Abigail Ann Harper is growing up fast in 1950s suburban Detroit. She prefers sports to playing with dolls and is stuck trying to borrow her brother’s baseballs and basketballs since she is told that sports aren’t for girls. Her mother is the architect of most of Abby’s misery. She forces Abby to wear fancy dresses and shoes, forbids (or at least strongly discourages) her from playing ball, and withholds love if Abby doesn’t embrace the role of the pretty girl. It isn’t all bad. She watches sports on TV with her dad, and some neighborhood kids choose her before her brother when picking teams. A local haunted house offers up some mystery for Abby, who is something of an old soul. After finding a jacket inside the crumbling dwelling, she tries to find the original owner. Now 10, Abby is a bicycle-riding sleuth who scans through obituaries on library microfilms and visits neighboring suburbs to unravel the jacket owner’s secrets. She meets Daniel, a rather youngish 30-year-old, who can provide both sports instruction and clues to his family’s troubled history. Told over seven years, Abby becomes a dissatisfied Girl Scout, a junior high school cheerleader, and eventually a girl who is assuredly in charge of her sexuality. Alden’s novel paints a postwar Michigan landscape, from the booming suburbs to lakeside vacations and country-club fireworks shows.

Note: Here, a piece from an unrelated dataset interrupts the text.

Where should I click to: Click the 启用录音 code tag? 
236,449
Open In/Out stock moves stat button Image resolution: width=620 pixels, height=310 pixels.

Abby is more of a critic than a victim who, Alden shows, finds outlets for her interests while deflecting her mother’s scorn. It’s a mother-daughter novel in every way, and the matriarch here is a fairly cold one, yet Alden manages to build the concise story into a coming-of-age tale that includes not only the stifling elements of Abby’s world, but the unique possibilities. In describing Abby’s struggle to be herself, Alden has told a convincing, true-to-life story that is sometimes painful and more often inspiring.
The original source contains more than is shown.